Мэри прекратила осмотр каюты и нетерпеливо взглянула на него.
— Думала ли я о тебе? — повторила она. — Да, я с самого начала решила, что ты должен быть моим штурманом, но майор Бонне, казалось, нарушил все мои планы.
— Я имею в виду, думала ли ты обо мне так, как не думала ни о каком другом мужчине? — настаивал он.
Любая другая женщина приняла бы этот вопрос как ухаживание, но только не Мэри.
— По–другому? Клянусь, мне всегда нравилось разговаривать с тобой — ты рассказывал мне о неизвестных землях. Я никогда прежде не встречала человека из Нового Света.

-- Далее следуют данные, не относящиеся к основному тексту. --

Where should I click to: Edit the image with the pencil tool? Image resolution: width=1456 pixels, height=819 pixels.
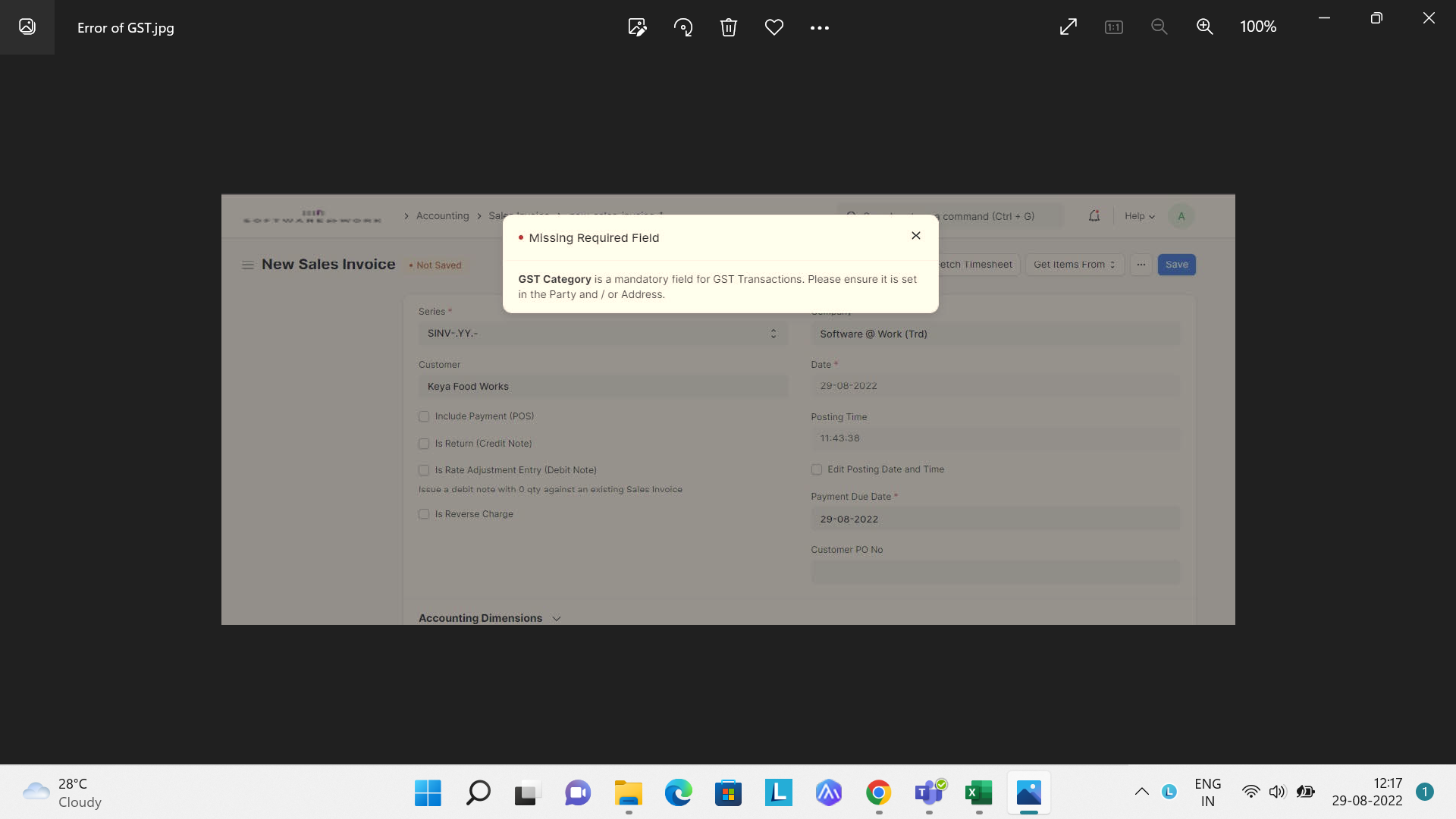click(x=637, y=27)
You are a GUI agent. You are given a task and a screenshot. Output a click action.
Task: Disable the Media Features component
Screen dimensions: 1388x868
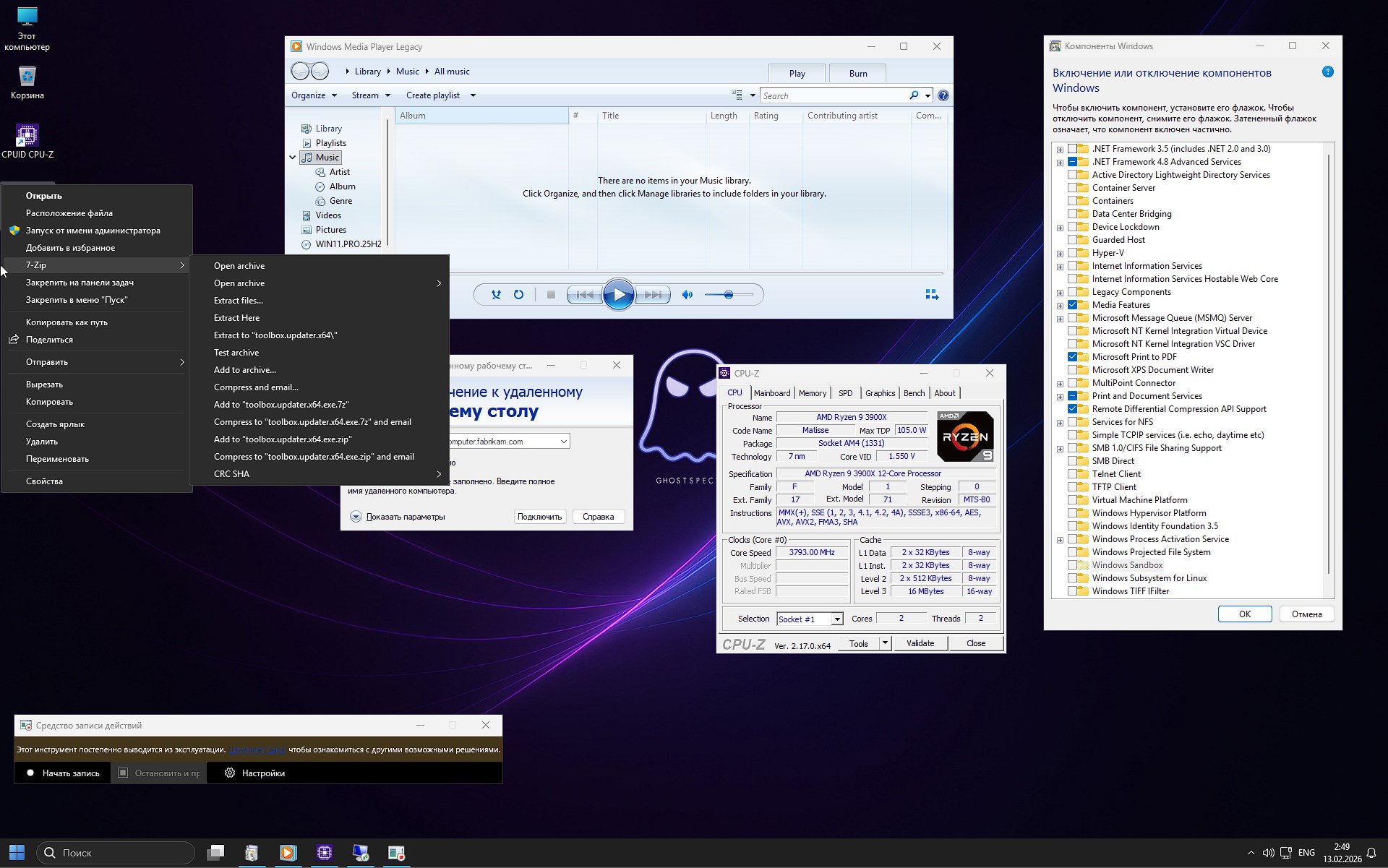click(x=1071, y=304)
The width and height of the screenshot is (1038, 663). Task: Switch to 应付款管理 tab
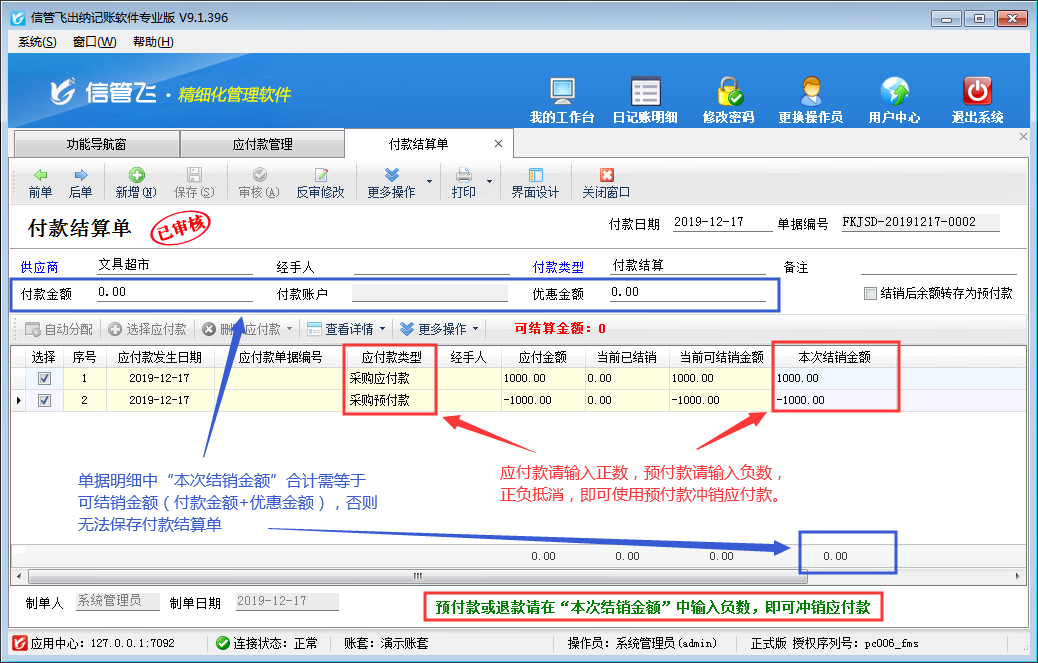click(262, 144)
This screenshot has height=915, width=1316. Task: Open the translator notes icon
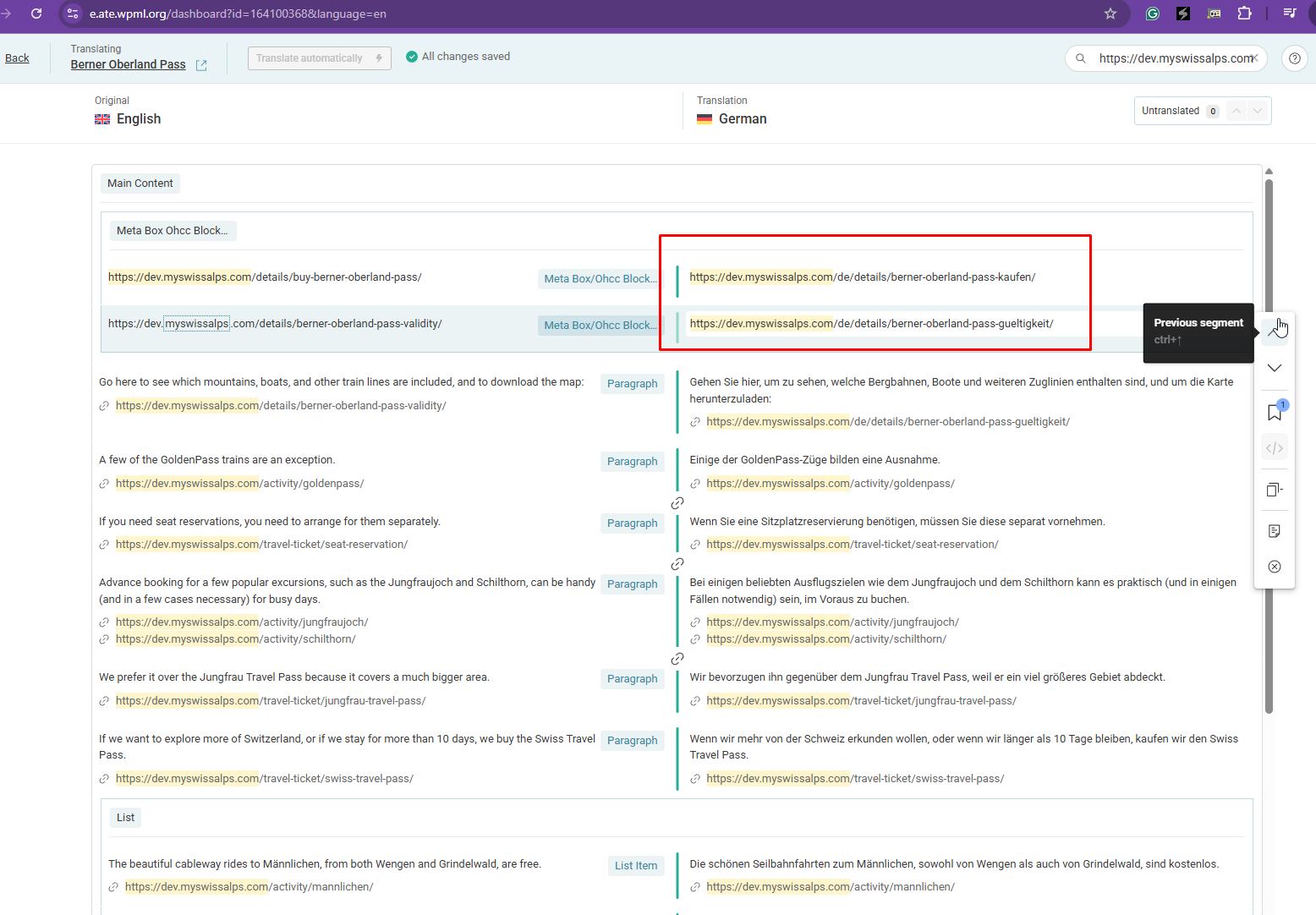coord(1274,531)
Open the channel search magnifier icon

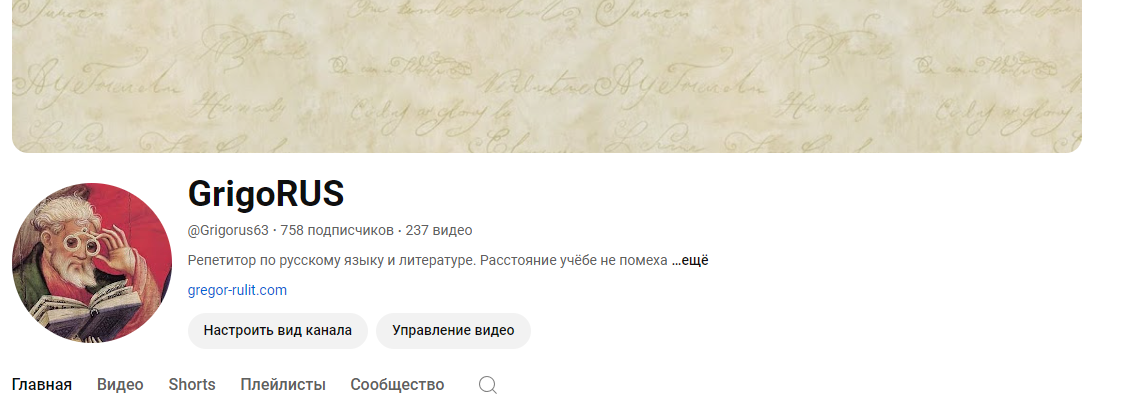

Джон Вейд понял, что ничего не добьется, и сделал вид, что внимательно слушает рассказ о ее бесконечных планах на будущее. Но едва ли он слышал хоть слово, потому что его мысли были полны жалобами на собственную горькую судьбу, заставившую его полюбить такого человека. Но, взяв себя в руки, Джон решил подчиниться року — он знал, что женщина еще не пробудилась в Мэри и что если он откроет ей свои чувства сейчас, то лишь сделает себе же больней или, чего доброго, окажется в кандалах. Но мысль о том, чтобы отступить, не пришла ему в голову— он будет прилежно служить ей, ни словом не упоминая о любви; он будет ждать своего времени, и рано или поздно что–нибудь разбудит Мэри. Сейчас она — лишь спящая красавица, но, насколько мог судить Джон, принц, который попытается поцеловать ее, лишь получит звонкую оплеуху. Единственный выход — терпеливо ждать, и Джон Вейд угрюмо говорил себе, что Мэри Рид не единственная, кто, вбив что–либо себе в голову, долго не видит вокруг ничего другого.